» Data section:
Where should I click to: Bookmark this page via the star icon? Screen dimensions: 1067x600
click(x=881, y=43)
--
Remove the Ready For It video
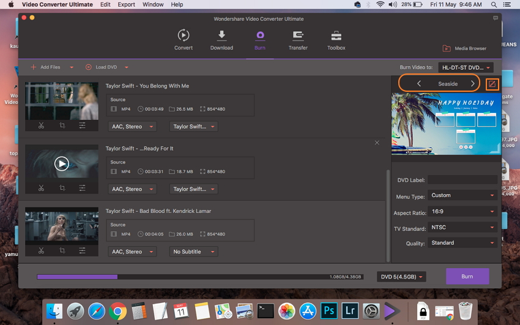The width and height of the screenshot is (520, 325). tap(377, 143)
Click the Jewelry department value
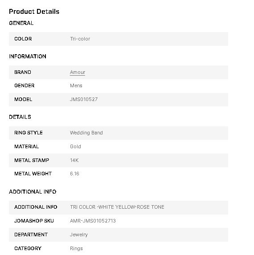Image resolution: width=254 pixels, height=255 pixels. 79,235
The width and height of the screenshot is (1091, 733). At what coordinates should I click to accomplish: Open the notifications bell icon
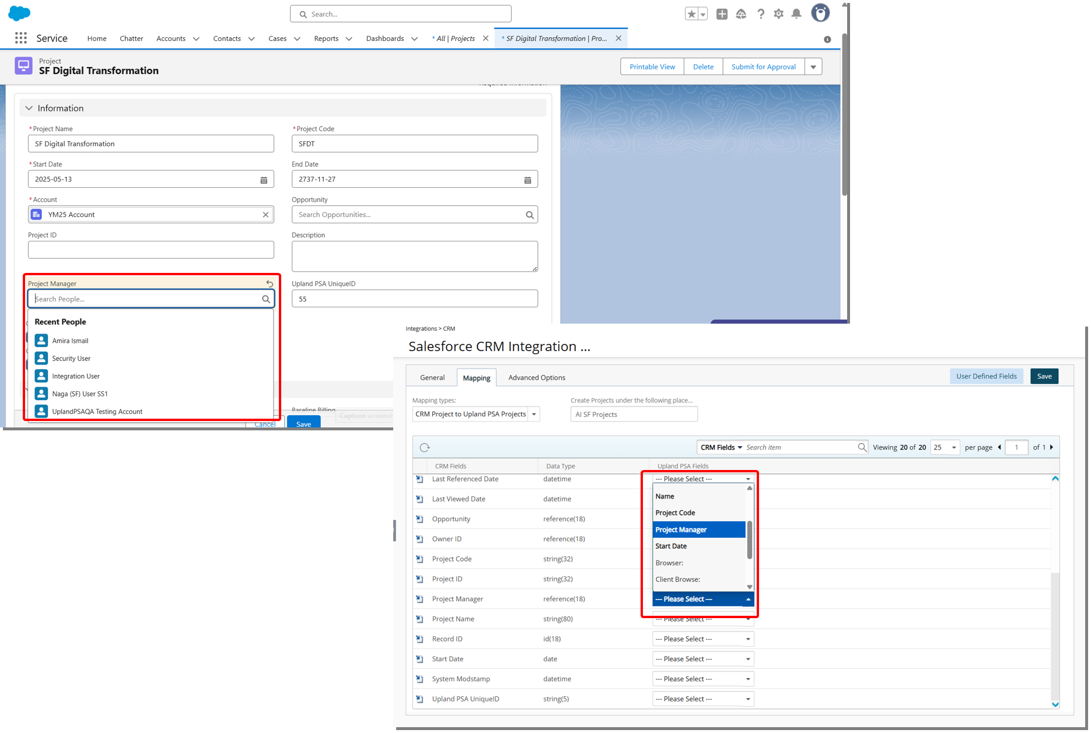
...
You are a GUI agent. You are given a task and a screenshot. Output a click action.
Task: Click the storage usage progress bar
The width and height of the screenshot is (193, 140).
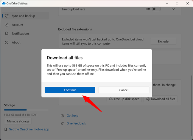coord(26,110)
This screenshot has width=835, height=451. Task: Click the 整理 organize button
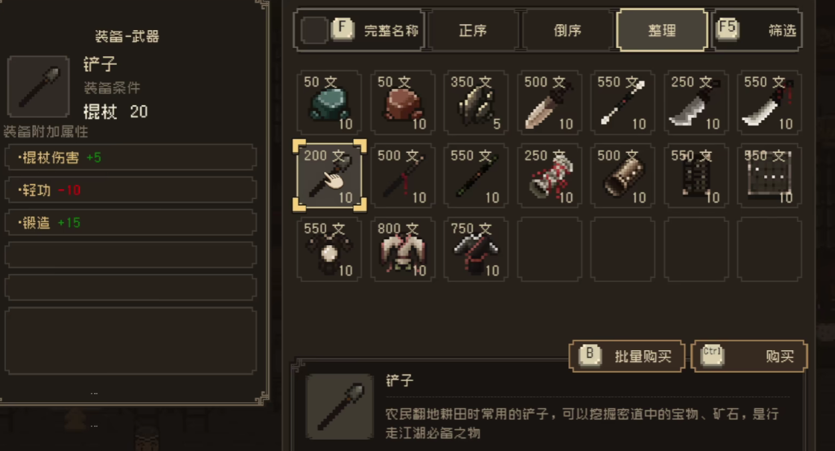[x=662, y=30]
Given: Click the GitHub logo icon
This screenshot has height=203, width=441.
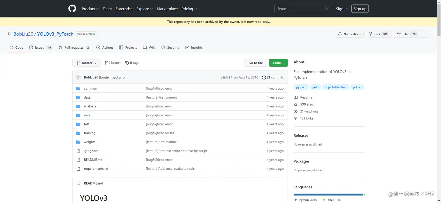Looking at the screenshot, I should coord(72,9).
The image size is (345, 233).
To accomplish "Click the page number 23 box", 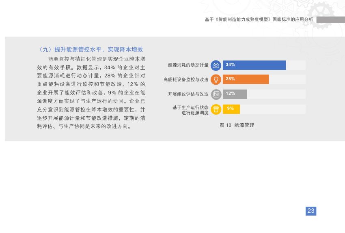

» What you will do: Can you put the lines into a Markdown table with the columns Row and Line, starting with the line that contains "Where should I" and going on through the line that contains "click(x=881, y=43)", and leave out any blank lines?

» Problem solution:
| Row | Line |
|---|---|
| 1 | Where should I click to: Bookmark this page via the star icon? Screen dimensions: 1067x600 |
| 2 | click(x=881, y=43) |